Restraints of trade usually operate to prevent employees from taking certain actions when the leave employment, such as stealing clients, working for competitors or poaching staff.
The benefit of a properly drafted restraint of trade clause in an employment contract can be the difference between the life or death of a business: if your employees left your business and told all your clients they were starting an identical business next door, would your business survive?
Restraint of trade clauses in employment contracts
The area of law which deals with restraint of trade in employment contracts is complex. Given that a restraint of trade imposes a restriction on a person’s freedom – for example, by preventing them from getting a job with a competitor – courts will often examine the wording of such clauses in minute detail. It is therefore essential that the clauses are properly drafted.
A clause which is ambiguous as to, say, the period which the restraint lasts, or the geographic area in which an employee is prevented from competing, is unlikely to be enforced by a court (on the basis that it is “void for uncertainty”).
Courts will also not enforce unreasonable restraints, for example if they are stated to last for an overly long period of time, operate over too wide a geographic area, or do not protect a legitimate interest of the business. It is important to remember that (in law) there is generally nothing wrong with a former employee setting up in competition with your business – it is where the employee wishes to exploit the relationship with clients he/she developed during employment that a court might be prepared to intervene. It is therefore, important that restraint of trade clauses take account of the role your employee plays in your business – it is unlikely that you will be able to validly restrain a former employee from contacting your clients if they had no contact with your clients whilst working for you.
At EI Legal we are experts in drafting restraint of trade clauses that will fit the needs of your business and will have the maximum chance of being enforced by a court if required. We regularly advise employers on the validity of their existing restraint of trade clauses. Please contact our offices if you need assistance in this area.

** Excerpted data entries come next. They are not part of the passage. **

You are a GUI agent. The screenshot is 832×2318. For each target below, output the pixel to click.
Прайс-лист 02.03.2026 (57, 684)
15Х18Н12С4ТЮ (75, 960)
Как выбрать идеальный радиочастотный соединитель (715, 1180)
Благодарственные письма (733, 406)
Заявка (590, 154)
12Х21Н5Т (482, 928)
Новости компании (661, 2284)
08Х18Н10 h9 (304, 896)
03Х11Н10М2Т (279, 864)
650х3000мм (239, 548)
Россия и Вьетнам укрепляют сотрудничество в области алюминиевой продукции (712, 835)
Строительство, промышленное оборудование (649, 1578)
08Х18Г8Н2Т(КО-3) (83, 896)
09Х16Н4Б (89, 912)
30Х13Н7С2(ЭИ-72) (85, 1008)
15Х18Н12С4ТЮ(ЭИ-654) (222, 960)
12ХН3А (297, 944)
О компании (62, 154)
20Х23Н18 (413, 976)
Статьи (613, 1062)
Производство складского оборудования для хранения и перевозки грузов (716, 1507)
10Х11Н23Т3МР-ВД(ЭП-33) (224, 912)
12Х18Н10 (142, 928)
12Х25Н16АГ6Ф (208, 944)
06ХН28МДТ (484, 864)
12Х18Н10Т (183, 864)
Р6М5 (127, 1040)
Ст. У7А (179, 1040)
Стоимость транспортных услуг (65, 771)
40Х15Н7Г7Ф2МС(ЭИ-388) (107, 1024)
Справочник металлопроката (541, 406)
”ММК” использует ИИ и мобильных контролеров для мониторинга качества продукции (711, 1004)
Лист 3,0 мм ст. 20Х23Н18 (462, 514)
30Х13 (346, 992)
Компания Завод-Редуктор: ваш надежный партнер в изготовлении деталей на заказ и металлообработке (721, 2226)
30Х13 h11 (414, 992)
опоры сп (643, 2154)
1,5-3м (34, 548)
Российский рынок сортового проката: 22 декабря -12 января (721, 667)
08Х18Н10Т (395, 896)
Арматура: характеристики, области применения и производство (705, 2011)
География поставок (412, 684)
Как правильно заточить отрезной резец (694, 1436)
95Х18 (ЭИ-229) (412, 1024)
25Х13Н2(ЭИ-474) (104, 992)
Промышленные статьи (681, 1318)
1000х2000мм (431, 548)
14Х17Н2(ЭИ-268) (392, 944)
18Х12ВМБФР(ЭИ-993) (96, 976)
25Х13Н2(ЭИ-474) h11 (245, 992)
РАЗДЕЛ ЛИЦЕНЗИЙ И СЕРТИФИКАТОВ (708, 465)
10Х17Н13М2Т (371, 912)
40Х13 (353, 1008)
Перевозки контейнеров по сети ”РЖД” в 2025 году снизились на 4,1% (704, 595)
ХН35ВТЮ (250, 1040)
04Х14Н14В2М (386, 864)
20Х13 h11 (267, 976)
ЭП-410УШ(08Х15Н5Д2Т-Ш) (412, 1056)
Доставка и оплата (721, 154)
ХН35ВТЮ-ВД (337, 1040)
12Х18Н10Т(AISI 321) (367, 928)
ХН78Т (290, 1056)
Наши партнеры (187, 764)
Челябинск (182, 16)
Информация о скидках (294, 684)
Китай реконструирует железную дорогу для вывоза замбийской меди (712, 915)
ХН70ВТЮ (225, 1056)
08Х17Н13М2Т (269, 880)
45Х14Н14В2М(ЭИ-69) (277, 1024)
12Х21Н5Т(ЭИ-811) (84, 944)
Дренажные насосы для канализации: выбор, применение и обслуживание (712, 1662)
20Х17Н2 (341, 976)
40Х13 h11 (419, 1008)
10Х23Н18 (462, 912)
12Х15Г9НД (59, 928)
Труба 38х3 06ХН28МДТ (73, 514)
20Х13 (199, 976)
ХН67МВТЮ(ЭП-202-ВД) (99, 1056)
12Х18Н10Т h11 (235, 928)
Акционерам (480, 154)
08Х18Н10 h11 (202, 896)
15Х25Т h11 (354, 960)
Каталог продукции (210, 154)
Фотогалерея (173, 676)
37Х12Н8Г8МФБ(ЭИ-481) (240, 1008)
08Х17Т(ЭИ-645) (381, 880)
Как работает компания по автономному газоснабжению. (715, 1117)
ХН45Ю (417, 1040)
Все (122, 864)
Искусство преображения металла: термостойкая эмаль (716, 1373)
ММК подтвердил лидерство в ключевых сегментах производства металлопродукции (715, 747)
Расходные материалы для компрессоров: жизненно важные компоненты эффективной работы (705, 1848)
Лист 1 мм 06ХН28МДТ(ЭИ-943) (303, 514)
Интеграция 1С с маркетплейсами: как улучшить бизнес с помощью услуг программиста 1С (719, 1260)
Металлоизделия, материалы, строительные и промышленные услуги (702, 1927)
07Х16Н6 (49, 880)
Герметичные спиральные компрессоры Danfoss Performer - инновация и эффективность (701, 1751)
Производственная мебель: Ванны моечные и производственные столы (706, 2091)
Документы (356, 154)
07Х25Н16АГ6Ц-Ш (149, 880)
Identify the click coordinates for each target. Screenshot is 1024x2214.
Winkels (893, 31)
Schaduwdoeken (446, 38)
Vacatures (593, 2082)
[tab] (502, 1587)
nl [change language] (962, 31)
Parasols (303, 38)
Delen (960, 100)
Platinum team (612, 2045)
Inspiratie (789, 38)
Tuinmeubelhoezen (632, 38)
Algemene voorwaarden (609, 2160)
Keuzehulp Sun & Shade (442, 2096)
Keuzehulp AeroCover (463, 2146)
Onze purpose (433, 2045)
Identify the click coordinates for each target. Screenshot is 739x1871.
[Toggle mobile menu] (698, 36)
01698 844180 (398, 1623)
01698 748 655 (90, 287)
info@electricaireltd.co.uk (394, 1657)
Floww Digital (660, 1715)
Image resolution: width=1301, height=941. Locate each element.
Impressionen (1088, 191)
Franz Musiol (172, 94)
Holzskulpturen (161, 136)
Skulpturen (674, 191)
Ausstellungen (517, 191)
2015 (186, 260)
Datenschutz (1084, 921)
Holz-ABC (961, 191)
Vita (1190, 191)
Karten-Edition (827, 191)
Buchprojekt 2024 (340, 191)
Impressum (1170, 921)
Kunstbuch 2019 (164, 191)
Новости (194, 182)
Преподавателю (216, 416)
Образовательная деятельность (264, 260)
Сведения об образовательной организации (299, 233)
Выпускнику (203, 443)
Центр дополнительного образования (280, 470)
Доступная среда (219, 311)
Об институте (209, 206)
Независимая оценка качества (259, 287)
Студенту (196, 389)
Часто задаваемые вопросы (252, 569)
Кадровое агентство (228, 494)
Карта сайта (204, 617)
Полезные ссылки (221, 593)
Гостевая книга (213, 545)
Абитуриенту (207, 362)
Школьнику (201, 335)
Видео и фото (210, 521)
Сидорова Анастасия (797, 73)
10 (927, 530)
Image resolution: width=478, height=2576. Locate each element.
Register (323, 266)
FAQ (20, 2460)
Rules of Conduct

Restraint of trade remedies
There are various restraint of trade remedies available to an employer where an employee or former employee breaches a restraint of trade clause in their employment contract.
The primary remedy is to obtain an injunction from the court which will order the former employee from doing certain things. This might include an order that they stop performing work for a particular client or do not take up employment with a particular entity.
Injunctions can also be obtained against third-parties (such as one preventing a competitor from employing one of your departing employees).
Other remedies include actions in damages / compensation and what’s called an “account of profits” which means that you might be awarded any profits earned by the employee as a result of breaching the restraint of trade clause e.g. money they earned from performing work for one of your clients.
Although it is true than an unreasonable restraint of trade will not be enforced, courts will – and frequently do – enforce restraints. If you are faced with a situation where an employee or former employee is acting against your business, please contact our office for a confidential discussion about the options open to you.
If your contracts of employment do not contain restraints of trade there may still be options available to you to curb the actions of a former employee. An action for breach of confidence is possible even where no contract exists. There are also provisions in the Corporations Act 2001 (Cth) which allow for an employer to restrain the activities of former employees – for example section 183 which prohibits persons from using information they obtained during employment for their own advantage or to cause detriment to the company.